La sœur de Jasmine a brusquement fui son foyer alors qu’elle était enceinte. « On ne comprenait pas ce qui se passait jusqu’à ce qu’elle nous explique que son mari la bousculait au moindre désaccord. Il ne la frappait pas. Mais bousculer une femme enceinte au point qu’elle trébuchait à plusieurs reprises, si ce n’est pas de la violence, je ne sais pas ce que c’est », raconte-t-elle, une pointe de révolte dans la voix.

Il en est de même pour Layla, qui s’indigne encore en racontant cette histoire qui s’est passée avec une ancienne voisine, il y a plusieurs années : « Il est rentré un jour après être parti boire avec des amis. La femme avait un téléphone en main, il l’a pris et lui a cogné violemment la tête avec. Il y avait du sang mais il continuait à la gifler. Il l’accusait de le tromper. » Cet épisode a fortement marqué la jeune fille qui déplore : « Ce n’était pas la première fois qu’il la frappait. Il le faisait à chaque fois qu’il rentrait ivre, mais elle n’a jamais porté plainte ».

Certaines ont vécu l’histoire un peu plus près qu’en simple spectatrice. C’est ainsi qu’il est impossible pour Katia d’oublier les traitements que son père infligeait à elle et à sa mère alors qu’elle portait sa petite sœur. « Il avait rencontré une femme plus jeune que ma mère et depuis, tout est devenu différent. », explique-t-elle. En effet, il ne les frappait pas mais il fermait la porte alors qu’elles étaient dehors et il partait avec la clé. « Nous devions alors supplier les voisins de nous aider à ouvrir parce que nous ne pouvions pas rester dehors. Puis, à force de n’avoir jamais subi de représailles pour ses actes, il a braqué son arme sur ma mère un jour ».  Ce fut cette menace qui éloigna sa mère de cet homme qui devenait dangereux.

Toutefois, il n’est pas donné à toutes les femmes de partir avant que la situation ne s’aggrave. Certaines ont failli y laisser leur vie ; comme la voisine de Sandra, qui, à force de se battre avec son compagnon tous les jours et de récolter des bleus en silence, a fini par voir l’homme la précipiter du haut d’un étage. Le bilan fut grave : jambe, côtes et mâchoires fracturées, en plus de nombreuses autres blessures graves.

« Ils se battaient presque chaque jour et tout le monde trouvait cela normal. Cela ne regardait personne, mais tout le monde en parlait dans les coulisses », lâche Maude, remontée contre l’insouciance des gens. En effet, le discours, selon laquelle les femmes aiment bien se faire frapper, est assez courant. « Sinon, pourquoi restent-elle quand même ? » questionne-t-on souvent.  Toutefois, au-delà de ce masochisme qu’on aime tant évoquer pour justifier l’injustifiable, plusieurs facteurs peuvent pousser une femme à rester avec son bourreau.

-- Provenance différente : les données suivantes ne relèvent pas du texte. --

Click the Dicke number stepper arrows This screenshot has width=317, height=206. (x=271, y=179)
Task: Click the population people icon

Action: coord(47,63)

Job en devine quelques-uns : « la peur, si l’homme est très violent et la menace. Il peut même y avoir un mobile de pression, de chantage dans certains cas plus graves ». Beaucoup de témoins sont d’avis que la dépendance économique dont souffre la grande majorité de la population féminine haïtienne au sein des foyers est une raison.

Les enfants, bien qu’ils soient souvent ceux qui souffrent le plus de cette situation, sont parmi les premiers facteurs qui retiennent les victimes. « Elle se réconciliait sans cesse avec lui. Elle disait qu’elle ne pouvait pas partir, parce qu’elle avait quatre enfants. Elle n’avait pas les moyens pour les élever seule et elle ne pouvait pas les laisser à leur père », se souvient encore Layla.

Des complications psychologiques peuvent découler de ces violences physiques et Maude pense qu’« il devrait y avoir une prise en charge psychologique pour aider certaines femmes à sortir de ces relations toxiques ». Une femme peut choisir d’encaisser silencieusement parce qu’elle a honte que d’autres sachent ce qu’elle vit. Il peut y avoir encore la crainte de l’incompréhension du côté de la société, du jugement que l’on portera sur son histoire.

En effet, les raisons qui justifient le silence sont nombreuses. Toutefois, ne pas en parler augmente l’emprise du bourreau. Il est toujours bon de rechercher de l’aide auprès d’un proche ou d’en parler à quelqu’un qui saurait peut-être conduire l’histoire jusqu’aux instances concernées et contribuer ainsi à réduire la liste des victimes. Car, chaque nouvelle voix qui se sent concernée et qui en parle est une nouvelle aide apportée à la question.